La fin de l’Ancien Régime marque
une ère nouvelle sur le plan social, politique, juridique avec la déclaration des Droits de
l’Homme en tant qu’homme.
On comprend que ces avancées sur ces plans aient suscité
un aussi grand désir de renouvellement littéraire et artistique en général.
Que rejette le XIXè ?
Le rationalisme des Lumières et des classiques, au XIXè beaucoup d’écrivains vont
exalter la sensibilité, au contraire, qui est elle aussi un moyen de connaissance.
De fait,
que le XIXè soit un grand siècle de poésie qui explore le réel par la sensibilité.
Toutes les règles classiques de bienséance qui obligeaient à ne pas tout représenter en
art (violence, érotisme…) le XIXè veut désormais montrer toute la réalité, tout ce qu’on
osait pour montrer jusqu’là.
D’où le fait que le XIXè soit le siècle du roman réaliste, qui
cherche à reculer les limites de la représentation (Flaubert, Zola, Hugo…).
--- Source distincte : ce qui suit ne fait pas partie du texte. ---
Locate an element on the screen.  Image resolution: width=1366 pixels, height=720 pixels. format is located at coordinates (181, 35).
« La littérature est un point d’optique.
Tout ce qui existe dans le monde, dans l’histoire,
dans la vie, dans l’homme, tout doit et peut s’y réfléchir.
»
-
Hugo
Le réalisme c’est être moderne à l’époque parce que refus de sublimer la réalité dans tout
son sordide.
Au XIX, s’affrontent les tenants de l’art académique traditionnel et les
tenants de l’art nouveau, moderne en littérature et en peinture.
On comprend mieux
pourquoi c’est à ce siècle qu’on décide d’appeler péjorativement les auteurs du XVII, les
classiques.
Enfin, le XIX rejette le mythe du progrès auquel croyaient largement les Lumières.
En
effet, la jeunesse de l’époque éprouve un sentiment de décalage entre les idéaux
révolutionnaires et la réalité qui a suivi.
En effet, il faudra encore attendre un siècle
pour qu’une république démocratique se mette véritablement en place de façon pérenne.
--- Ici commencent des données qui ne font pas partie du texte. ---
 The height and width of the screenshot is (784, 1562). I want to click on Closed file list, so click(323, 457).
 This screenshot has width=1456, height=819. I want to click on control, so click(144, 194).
En attendant, il y a eu les dérives de la Révolution : la Terreur.
Retour à l’ordre ancien
avec le despotisme napoléonien.
Ce désenchantement a donné lieu au « Mal du siècle »,
i.e.
un état de malaise, de tristesse, de dégoût de l’époque.
On comprend mieux le choix
de la poésie et plus particulièrement un « poète maudit ».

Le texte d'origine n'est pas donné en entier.